— What is needed —
Each entry must be output exactly as it appears.

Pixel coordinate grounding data
»»

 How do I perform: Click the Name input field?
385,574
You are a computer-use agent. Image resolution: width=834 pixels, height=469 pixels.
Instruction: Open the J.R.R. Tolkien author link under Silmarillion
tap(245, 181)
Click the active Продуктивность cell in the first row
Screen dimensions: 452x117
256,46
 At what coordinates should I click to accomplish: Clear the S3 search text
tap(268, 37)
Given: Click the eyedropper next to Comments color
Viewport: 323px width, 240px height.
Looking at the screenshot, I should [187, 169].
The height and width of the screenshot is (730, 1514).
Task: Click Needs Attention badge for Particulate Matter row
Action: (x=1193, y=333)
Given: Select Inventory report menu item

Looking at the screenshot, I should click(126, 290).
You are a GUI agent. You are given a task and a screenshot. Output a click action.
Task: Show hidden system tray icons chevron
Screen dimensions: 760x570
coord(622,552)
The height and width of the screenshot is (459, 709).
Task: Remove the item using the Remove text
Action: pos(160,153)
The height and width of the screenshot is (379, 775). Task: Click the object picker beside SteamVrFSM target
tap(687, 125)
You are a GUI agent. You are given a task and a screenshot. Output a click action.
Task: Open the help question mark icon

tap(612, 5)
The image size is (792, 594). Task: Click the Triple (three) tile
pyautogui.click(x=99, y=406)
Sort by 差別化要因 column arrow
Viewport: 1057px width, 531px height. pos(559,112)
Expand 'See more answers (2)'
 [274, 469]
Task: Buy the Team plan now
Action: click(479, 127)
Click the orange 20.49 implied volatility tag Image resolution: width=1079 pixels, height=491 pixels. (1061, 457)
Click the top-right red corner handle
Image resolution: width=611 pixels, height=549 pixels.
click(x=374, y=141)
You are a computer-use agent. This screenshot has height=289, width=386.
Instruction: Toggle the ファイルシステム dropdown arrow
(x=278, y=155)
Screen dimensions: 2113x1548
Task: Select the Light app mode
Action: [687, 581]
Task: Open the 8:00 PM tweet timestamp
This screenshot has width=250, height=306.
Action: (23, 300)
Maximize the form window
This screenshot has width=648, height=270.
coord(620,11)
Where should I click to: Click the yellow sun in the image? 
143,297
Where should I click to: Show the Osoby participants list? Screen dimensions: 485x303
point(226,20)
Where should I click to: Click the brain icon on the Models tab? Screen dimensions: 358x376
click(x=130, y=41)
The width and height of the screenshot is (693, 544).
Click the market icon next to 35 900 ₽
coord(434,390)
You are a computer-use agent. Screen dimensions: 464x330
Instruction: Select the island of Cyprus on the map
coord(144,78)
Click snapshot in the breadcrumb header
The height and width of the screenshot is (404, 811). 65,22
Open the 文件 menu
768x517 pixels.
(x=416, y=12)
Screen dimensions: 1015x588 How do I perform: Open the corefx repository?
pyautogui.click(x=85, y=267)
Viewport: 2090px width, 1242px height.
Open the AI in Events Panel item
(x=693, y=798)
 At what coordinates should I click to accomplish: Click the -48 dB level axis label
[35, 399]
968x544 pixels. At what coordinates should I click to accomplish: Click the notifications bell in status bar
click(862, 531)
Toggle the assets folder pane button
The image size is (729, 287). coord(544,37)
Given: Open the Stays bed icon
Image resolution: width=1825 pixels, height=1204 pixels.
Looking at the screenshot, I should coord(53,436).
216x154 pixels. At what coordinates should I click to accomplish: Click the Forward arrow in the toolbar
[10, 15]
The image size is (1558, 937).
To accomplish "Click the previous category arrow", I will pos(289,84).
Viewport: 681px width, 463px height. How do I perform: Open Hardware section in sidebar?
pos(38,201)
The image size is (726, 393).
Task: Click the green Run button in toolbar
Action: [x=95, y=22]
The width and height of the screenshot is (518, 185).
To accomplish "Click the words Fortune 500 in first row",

««

— Answer space —
 How do I perform: Click the Name input field?
385,574
You are a computer-use agent. Image resolution: width=834 pixels, height=469 pixels.
Instruction: Open the J.R.R. Tolkien author link under Silmarillion
tap(245, 181)
Click the active Продуктивность cell in the first row
Screen dimensions: 452x117
256,46
 At what coordinates should I click to accomplish: Clear the S3 search text
tap(268, 37)
Given: Click the eyedropper next to Comments color
Viewport: 323px width, 240px height.
Looking at the screenshot, I should [187, 169].
The height and width of the screenshot is (730, 1514).
Task: Click Needs Attention badge for Particulate Matter row
Action: (x=1193, y=333)
Given: Select Inventory report menu item

Looking at the screenshot, I should click(126, 290).
You are a GUI agent. You are given a task and a screenshot. Output a click action.
Task: Show hidden system tray icons chevron
Screen dimensions: 760x570
coord(622,552)
The height and width of the screenshot is (459, 709).
Task: Remove the item using the Remove text
Action: pos(160,153)
The height and width of the screenshot is (379, 775). Task: Click the object picker beside SteamVrFSM target
tap(687, 125)
You are a GUI agent. You are given a task and a screenshot. Output a click action.
Task: Open the help question mark icon

tap(612, 5)
The image size is (792, 594). Task: Click the Triple (three) tile
pyautogui.click(x=99, y=406)
Sort by 差別化要因 column arrow
Viewport: 1057px width, 531px height. pos(559,112)
Expand 'See more answers (2)'
 [274, 469]
Task: Buy the Team plan now
Action: click(479, 127)
Click the orange 20.49 implied volatility tag Image resolution: width=1079 pixels, height=491 pixels. (1061, 457)
Click the top-right red corner handle
Image resolution: width=611 pixels, height=549 pixels.
click(x=374, y=141)
You are a computer-use agent. This screenshot has height=289, width=386.
Instruction: Toggle the ファイルシステム dropdown arrow
(x=278, y=155)
Screen dimensions: 2113x1548
Task: Select the Light app mode
Action: [687, 581]
Task: Open the 8:00 PM tweet timestamp
This screenshot has width=250, height=306.
Action: (23, 300)
Maximize the form window
This screenshot has width=648, height=270.
coord(620,11)
Where should I click to: Click the yellow sun in the image? 
143,297
Where should I click to: Show the Osoby participants list? Screen dimensions: 485x303
point(226,20)
Where should I click to: Click the brain icon on the Models tab? Screen dimensions: 358x376
click(x=130, y=41)
The width and height of the screenshot is (693, 544).
Click the market icon next to 35 900 ₽
coord(434,390)
You are a computer-use agent. Screen dimensions: 464x330
Instruction: Select the island of Cyprus on the map
coord(144,78)
Click snapshot in the breadcrumb header
The height and width of the screenshot is (404, 811). 65,22
Open the 文件 menu
768x517 pixels.
(x=416, y=12)
Screen dimensions: 1015x588 How do I perform: Open the corefx repository?
pyautogui.click(x=85, y=267)
Viewport: 2090px width, 1242px height.
Open the AI in Events Panel item
(x=693, y=798)
 At what coordinates should I click to accomplish: Click the -48 dB level axis label
[35, 399]
968x544 pixels. At what coordinates should I click to accomplish: Click the notifications bell in status bar
click(862, 531)
Toggle the assets folder pane button
The image size is (729, 287). coord(544,37)
Given: Open the Stays bed icon
Image resolution: width=1825 pixels, height=1204 pixels.
Looking at the screenshot, I should coord(53,436).
216x154 pixels. At what coordinates should I click to accomplish: Click the Forward arrow in the toolbar
[10, 15]
The image size is (1558, 937).
To accomplish "Click the previous category arrow", I will pos(289,84).
Viewport: 681px width, 463px height. How do I perform: Open Hardware section in sidebar?
pos(38,201)
The image size is (726, 393).
Task: Click the green Run button in toolbar
Action: [x=95, y=22]
The width and height of the screenshot is (518, 185).
To accomplish "Click the words Fortune 500 in first row",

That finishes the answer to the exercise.